A tradução do desejo de passar à prática o resultado das folhas de Excel do homólogo de Vítor Gaspar está, naturalmente, a provocar ondas de choque. E as vagas assemelham-se às dos primeiros esboços de contestação em paragens menos longínquas do nosso universo.
Descortine-se uma vantagem na parvoíce de Taro Aso: teve a virtude de dizer o que pensa, sem eufemismos.
Quando se recordam as teorias para a poupança do Serviço Nacional de Saúde expressas há dias por um secretário de Estado defensor da necessidade de os portugueses tudo deverem fazer para não adoecer, retira-se uma suspeita: há por cá quem tente chegar a objetivos semelhantes aos do parvo Taro Aso através de uma linguagem mais cifrada para convencer os incautos da bondade de propostas desumanas.
O parvo ministro das Finanças japonês teve ainda o condão do chamado dois em um: pegou na lei das probabilidades da consumação da morte - e da poupança! - juntando doença e... idosos.
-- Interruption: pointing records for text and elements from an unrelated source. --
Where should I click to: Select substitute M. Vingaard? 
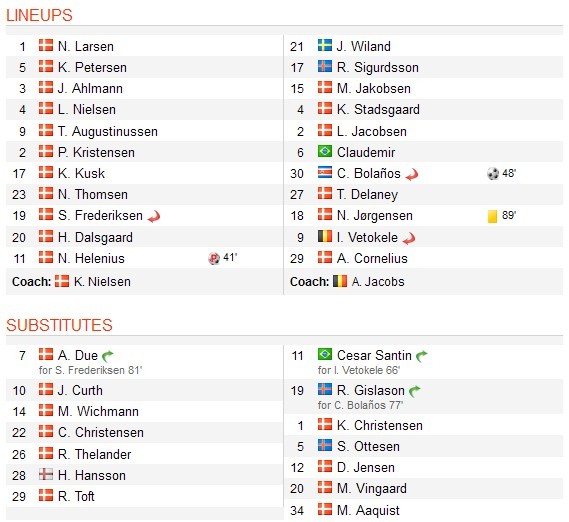(372, 489)
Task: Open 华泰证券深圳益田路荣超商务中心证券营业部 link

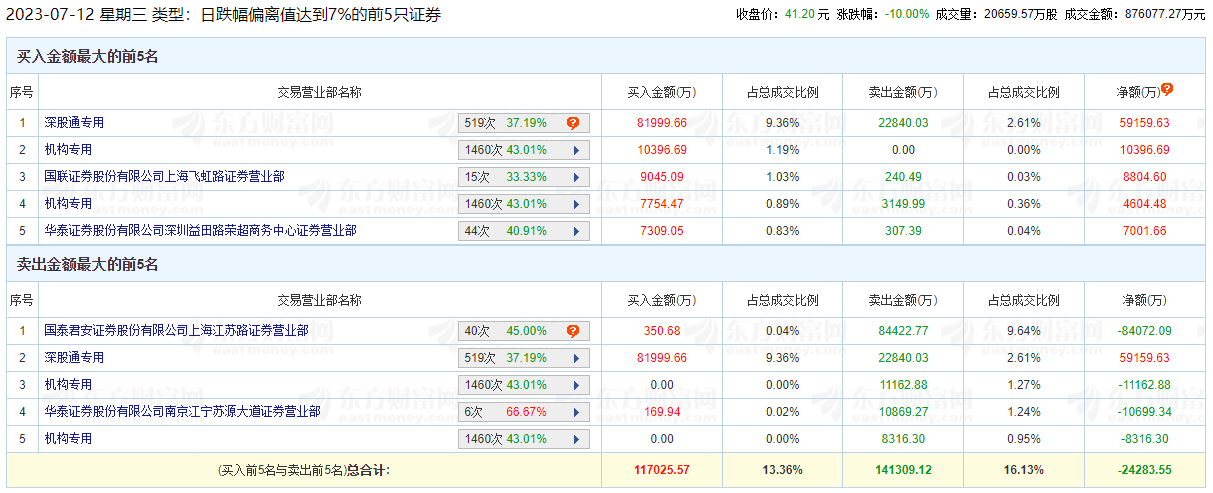Action: point(200,231)
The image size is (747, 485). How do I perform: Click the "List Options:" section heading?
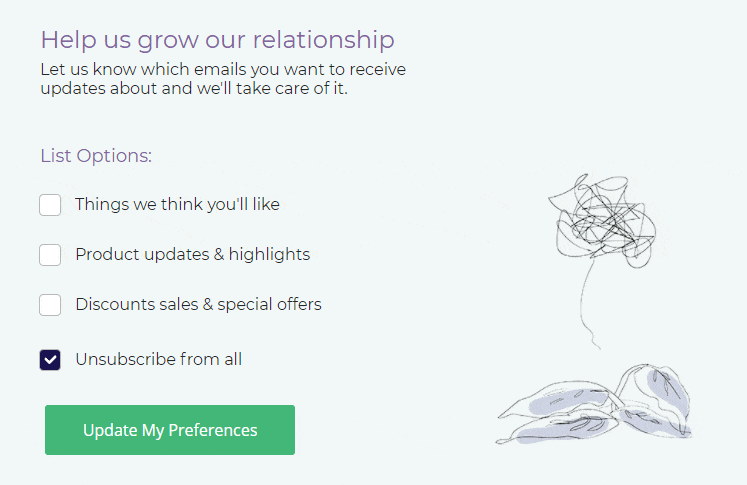coord(96,156)
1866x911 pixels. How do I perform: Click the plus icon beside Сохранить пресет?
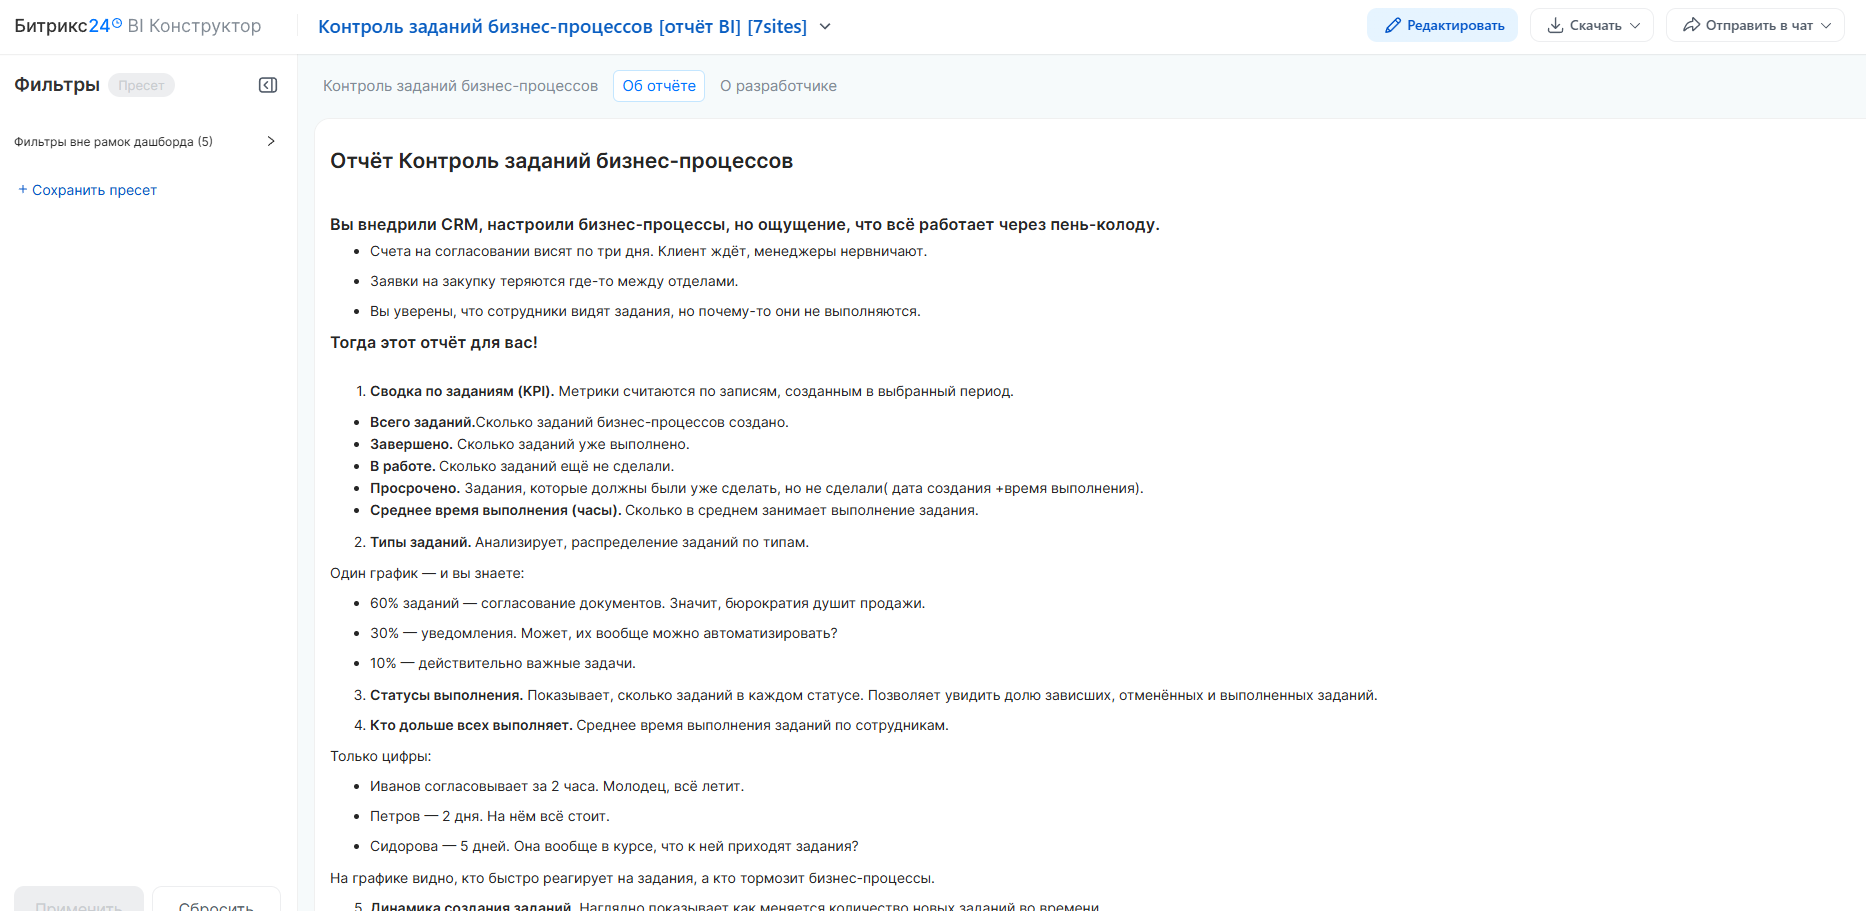tap(22, 190)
Um conceito primário mas igualmente a sinalizar mentes estritamente preenchidas por financismo....
Ele há coincidências....
Em Portugal, por exemplo, está em curso uma política sustentada na promoção do confronto. Entre o setor público e o privado; entre classes profissionais e, pior, entre gerações, sob a tendência para apoiar e perspetivar o futuro (jovens) em detrimento do valor do respeito e dos direitos enganosamente considerados garantidos dos mais experientes (velhos).
Ainda não apareceu por cá um parvo como o senhor Taro Aso. Até ver há esboços de gato escondido com o rabo de fora. Mas convém ficarmos de atalaia.
O Mundo, país a país, está mesmo cada vez mais perigoso.